The Asia-Pacific region dominated a hesitant IPO market in the first quarter of 2023 as a growing number of companies waited in the wings for their chance to go public.
The first three months of the year recorded 299 IPOs globally, raising a total of $21 bn, according to data from EY. Those figures are down 8 percent and 61 percent, respectively, on the same period last year.
‘Despite this ongoing uncertainty around the economic and geopolitical environment, the IPO pipeline continues to build up and hope remains for a turnaround later this year,’ writes EY in its review of Q1.
During the quarter, Asia-Pacific accounted for 59 percent of global deal volume and also 59 percent of value, finds the report. But the region saw activity fall 6 percent and proceeds drop 70 percent compared with Q1 2022.
The EMEIA region, which comprises Europe, the Middle East, India and Africa, saw 84 IPOs during the first quarter, raising $6.2 bn, says EY. Those figures are down 19 percent for volume and 36 percent for proceeds compared with last year.
On the positive side, EMEIA delivered the only mega-IPO of the quarter: the $2.5 bn listing of ADNOC Gas on the Abu Dhabi Securities Exchange. The shares are up more than 25 percent since the March 13 IPO.
In the Americas region, the first quarter witnessed 40 deals and $2.6 bn in proceeds, which EY says was ‘in line’ with activity last year but ‘well below the levels seen in comparable periods over the last decade.’
Martin Steinbach, IPO leader for EMEIA at EY, says there have been some positive signs this quarter, such as lowering volatility – at least until the banking crisis erupted – and rising equity markets.
What factors will bring the IPO market back to life? Steinbach says a mix of high inflation, rising interest rates and geopolitical issues are currently ‘battering the market’.
‘In this environment investors are more selective and requesting more sustainable, profitable and high-quality equity stories for candidates in the pipeline,’ he explains. ‘If the headwinds impacting the market subside, we expect a rebound in IPO activity in H2. We see a robust pipeline sitting on the sidelines, waiting for the next open IPO window.’

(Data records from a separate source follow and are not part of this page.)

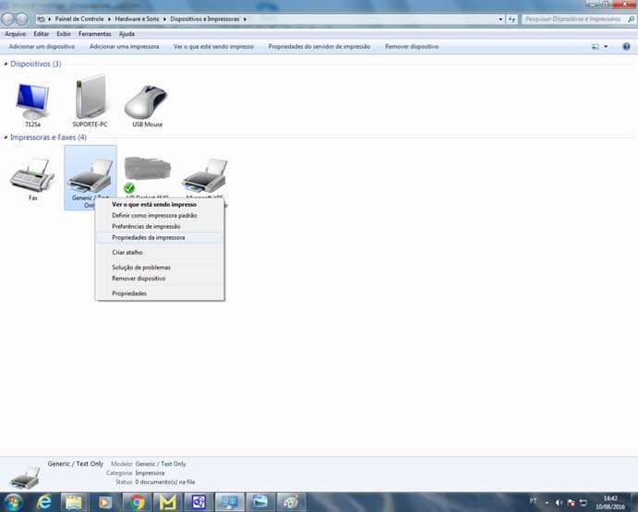The height and width of the screenshot is (512, 638).
Task: Select the USB Mouse device
Action: tap(147, 100)
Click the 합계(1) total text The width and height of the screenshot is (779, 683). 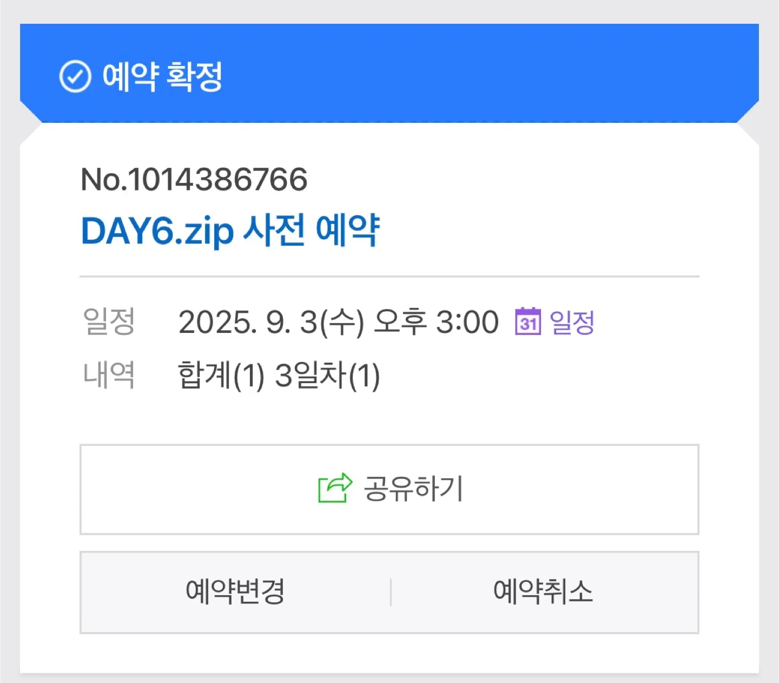pyautogui.click(x=221, y=375)
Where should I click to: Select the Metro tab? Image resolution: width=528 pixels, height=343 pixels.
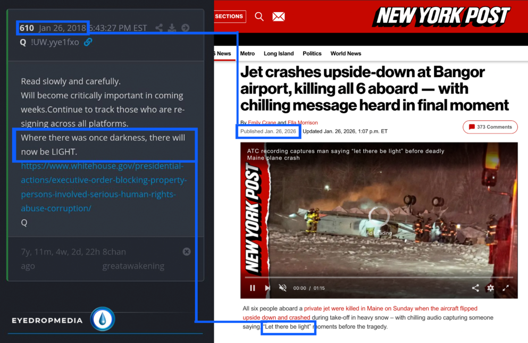(247, 54)
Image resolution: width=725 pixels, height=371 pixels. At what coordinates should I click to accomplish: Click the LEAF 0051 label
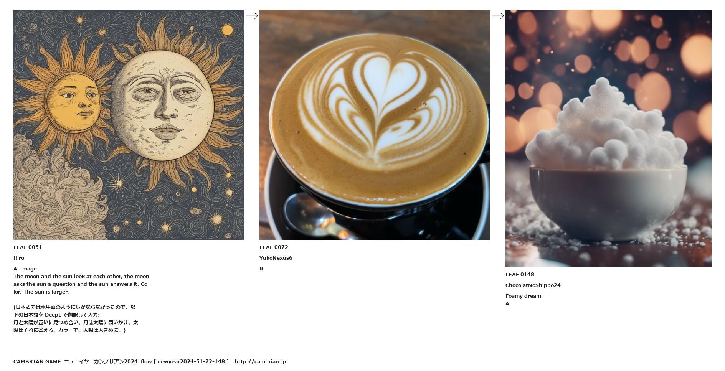(x=28, y=247)
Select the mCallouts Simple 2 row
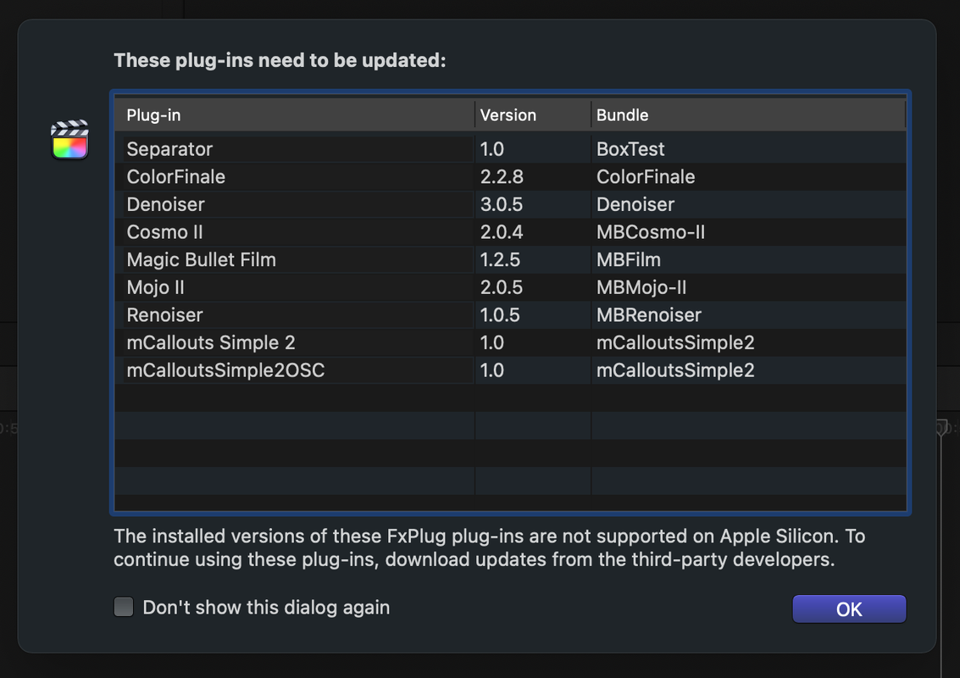960x678 pixels. [x=510, y=342]
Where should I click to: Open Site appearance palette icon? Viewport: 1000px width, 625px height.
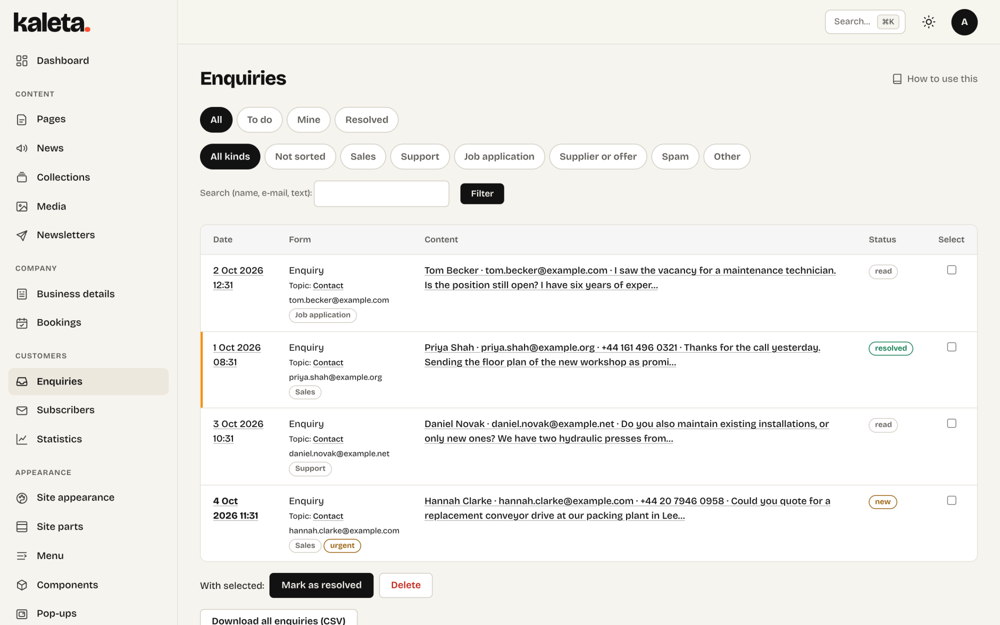22,498
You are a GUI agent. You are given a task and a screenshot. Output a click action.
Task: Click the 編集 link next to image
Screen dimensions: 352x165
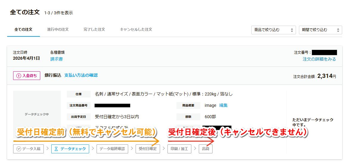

While equity markets got off to a bright start in 2023, optimism has faded lately, putting a lid on hopes for a bounce-back in listings. IPO watchers predict a revival later in the year, however, with China alone boasting nearly 1,000 firms in its IPO pipeline.
‘IPO activity in the first quarter has been relatively slow compared with prior years, which, to a large extent, seems to be a continuation of the profoundly difficult year we had in 2022 when geopolitical uncertainties, interest rate hikes and other negative factors severely impacted the global IPO market,’ says Louis Lau, partner in capital markets at KPMG China.
‘Barring the occurrence of any major geopolitical events or further adverse change in the banking landscape, we expect an improvement in overall IPO sentiment as a number of such negative factors continue to diminish or become resolved in 2023, allowing dissuaded applicants to rejoin the IPO market and help global [listings] regain momentum.’
China, the bright spot amid last year’s listing drought, is set to sparkle again, adds Lau: ‘For 2023, we expect improvements in the economy of mainland China as a result of the relaxation of lockdown measures now that the impact of Covid-19 has alleviated, which should encourage more companies to consider expanding their businesses through an IPO.
‘In addition, the full implementation of the registration-based IPO system across all mainland China stock markets should be a welcome sign for all IPO applicants looking to list. Such factors, alongside a healthy pipeline of companies already planning to list, will likely help the Shanghai Stock Exchange and Shenzhen Stock Exchange continue to be top listing venues this year.’
At the end of March, there were around 800 companies in the A-share pipeline, says Lau, with more than half ‘of such applications being for the STAR Market and ChiNext board, which are focused on high-tech and emerging growth industries.’